WORK INSTRUCTIONS: Copy the lines of the records verbatim, starting at the line that contains "This screenshot has width=1919, height=1079." and ending at the line that contains "1536x749 pixels. [291, 71]", with both of those lines included.

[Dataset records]
______

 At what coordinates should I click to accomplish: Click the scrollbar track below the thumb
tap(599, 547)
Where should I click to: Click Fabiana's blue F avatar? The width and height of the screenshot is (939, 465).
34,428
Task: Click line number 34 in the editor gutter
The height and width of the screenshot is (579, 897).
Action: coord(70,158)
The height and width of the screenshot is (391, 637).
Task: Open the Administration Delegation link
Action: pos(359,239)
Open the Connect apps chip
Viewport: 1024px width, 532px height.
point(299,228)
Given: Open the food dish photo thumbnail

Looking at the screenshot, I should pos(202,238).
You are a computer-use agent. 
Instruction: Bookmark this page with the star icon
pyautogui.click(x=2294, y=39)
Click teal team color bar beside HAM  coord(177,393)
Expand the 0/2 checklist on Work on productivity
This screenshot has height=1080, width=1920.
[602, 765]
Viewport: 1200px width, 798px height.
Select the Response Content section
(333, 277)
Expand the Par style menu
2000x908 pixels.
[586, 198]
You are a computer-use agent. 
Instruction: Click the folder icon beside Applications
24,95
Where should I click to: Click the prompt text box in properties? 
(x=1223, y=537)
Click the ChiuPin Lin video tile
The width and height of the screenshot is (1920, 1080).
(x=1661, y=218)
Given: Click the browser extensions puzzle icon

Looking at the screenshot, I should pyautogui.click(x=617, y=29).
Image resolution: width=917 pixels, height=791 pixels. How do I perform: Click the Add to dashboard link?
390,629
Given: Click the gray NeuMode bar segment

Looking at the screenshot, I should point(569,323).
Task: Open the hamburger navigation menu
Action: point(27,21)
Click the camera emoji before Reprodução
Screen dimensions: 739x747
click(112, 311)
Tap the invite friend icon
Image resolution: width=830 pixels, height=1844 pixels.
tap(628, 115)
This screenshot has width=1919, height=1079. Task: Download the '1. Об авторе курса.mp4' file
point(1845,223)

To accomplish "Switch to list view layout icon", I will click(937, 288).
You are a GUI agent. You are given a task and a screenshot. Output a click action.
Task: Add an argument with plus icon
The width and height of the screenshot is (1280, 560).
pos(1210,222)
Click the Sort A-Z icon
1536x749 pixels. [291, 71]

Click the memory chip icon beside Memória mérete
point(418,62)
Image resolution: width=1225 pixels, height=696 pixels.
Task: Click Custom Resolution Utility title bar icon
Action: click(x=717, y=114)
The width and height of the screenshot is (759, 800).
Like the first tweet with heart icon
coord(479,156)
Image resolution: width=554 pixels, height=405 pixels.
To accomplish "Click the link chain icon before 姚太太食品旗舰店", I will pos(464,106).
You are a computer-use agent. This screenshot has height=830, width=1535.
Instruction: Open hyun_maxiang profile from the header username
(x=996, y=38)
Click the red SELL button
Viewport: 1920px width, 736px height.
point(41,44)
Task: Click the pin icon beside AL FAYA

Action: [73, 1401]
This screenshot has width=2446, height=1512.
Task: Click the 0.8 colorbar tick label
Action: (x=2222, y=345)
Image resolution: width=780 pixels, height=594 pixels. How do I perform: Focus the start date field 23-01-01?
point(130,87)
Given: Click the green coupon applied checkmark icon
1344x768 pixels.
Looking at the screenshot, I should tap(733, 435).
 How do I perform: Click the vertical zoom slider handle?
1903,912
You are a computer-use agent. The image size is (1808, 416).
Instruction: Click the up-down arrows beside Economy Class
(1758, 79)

______

RESPONSE TO THIS TASK:
This screenshot has width=1919, height=1079. Task: Download the '1. Об авторе курса.mp4' file
point(1845,223)

To accomplish "Switch to list view layout icon", I will click(937, 288).
You are a GUI agent. You are given a task and a screenshot. Output a click action.
Task: Add an argument with plus icon
The width and height of the screenshot is (1280, 560).
pos(1210,222)
Click the Sort A-Z icon
1536x749 pixels. [291, 71]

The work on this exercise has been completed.